» **WHAT IS EXPECTED**
Copy out all of the data below exactly, so that no word differs from the original.

» **PROVIDED DATA**
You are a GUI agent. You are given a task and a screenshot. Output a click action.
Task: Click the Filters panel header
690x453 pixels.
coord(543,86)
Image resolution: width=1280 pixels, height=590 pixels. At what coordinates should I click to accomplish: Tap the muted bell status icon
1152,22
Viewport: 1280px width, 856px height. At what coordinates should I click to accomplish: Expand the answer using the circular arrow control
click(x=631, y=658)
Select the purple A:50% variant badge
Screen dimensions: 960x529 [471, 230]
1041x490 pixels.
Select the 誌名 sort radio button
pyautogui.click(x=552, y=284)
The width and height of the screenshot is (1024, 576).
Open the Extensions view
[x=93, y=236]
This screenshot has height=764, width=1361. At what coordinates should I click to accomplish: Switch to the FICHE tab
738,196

» **RESPONSE TO THE TASK**
You are a GUI agent. You are given a task and a screenshot. Output a click action.
Task: Click the Filters panel header
690x453 pixels.
coord(543,86)
Image resolution: width=1280 pixels, height=590 pixels. At what coordinates should I click to accomplish: Tap the muted bell status icon
1152,22
Viewport: 1280px width, 856px height. At what coordinates should I click to accomplish: Expand the answer using the circular arrow control
click(x=631, y=658)
Select the purple A:50% variant badge
Screen dimensions: 960x529 [471, 230]
1041x490 pixels.
Select the 誌名 sort radio button
pyautogui.click(x=552, y=284)
The width and height of the screenshot is (1024, 576).
Open the Extensions view
[x=93, y=236]
This screenshot has height=764, width=1361. At what coordinates should I click to accomplish: Switch to the FICHE tab
738,196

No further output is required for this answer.